I have a friend whose daughter (around age 7) had a liver transplant and saw marked improvement in lung function afterward. Their situation is a little different though. Her daughter has CF and Alpha1. The alpha 1 is what caused her to need a liver transplant.
Anyhow, in terms of lung transplant. I know you can't eat grapefruit and now I believe pomegranate has been added to that list as well. Staying away from dusty environments or construction sites. If you can't stay completely clear of them at least wear a mask.
I had a great post transplant run. I think the important thing is to break back into things slowly. I didn't really have any post transplant lung related problems until about 4 years post transplant. I had surgery for a non transplant related issue and got a mild case of Pneumonia shortly afterward. Most of my "issues" in the year or so post transplant involved stomach viruses or food poisoning. I also had a case of appendicitis, which was interesting.

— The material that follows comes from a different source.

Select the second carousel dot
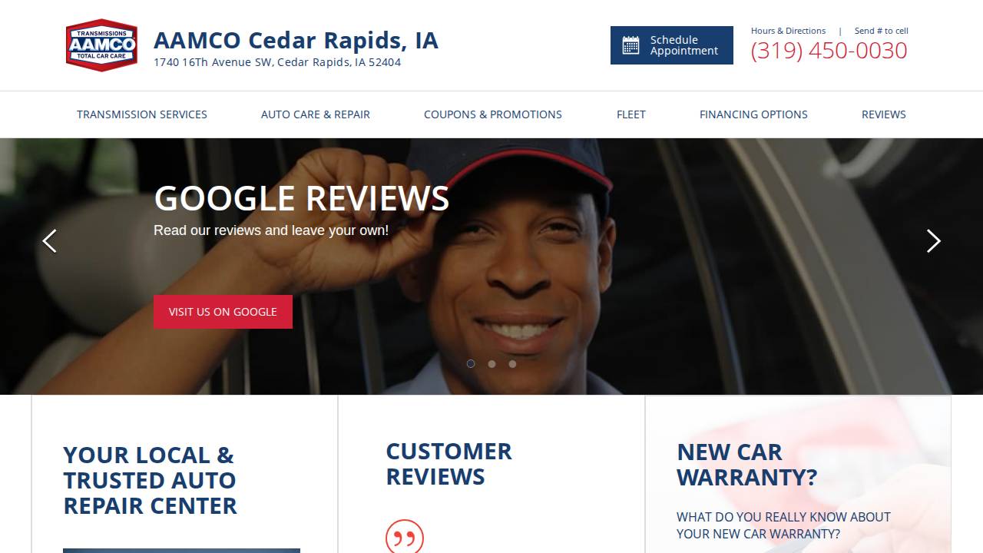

I think it is important to heed the advice of your team and take their advice and incorporate it into your life. Meaning, listen to what they say, but if there is something you want to do and it doesn't quite fit into the guidelines they set for you then ask them about it. I wanted to go to Disney World about 4 months post transplant because I had a friend from another country coming to visit WDW. I asked and they told me no. I then explained that I had been pen pals with this person for years and had never met them and it was the only chance I would get to meet them, so I really wanted to go. My docs worked with me and told me what they wanted me to do, but that yes I could go if I followed a list of rules. I went, had a great time and didn't get sick at all. I think the important thing is to weigh the benefits vs. the possible cost to you the patient.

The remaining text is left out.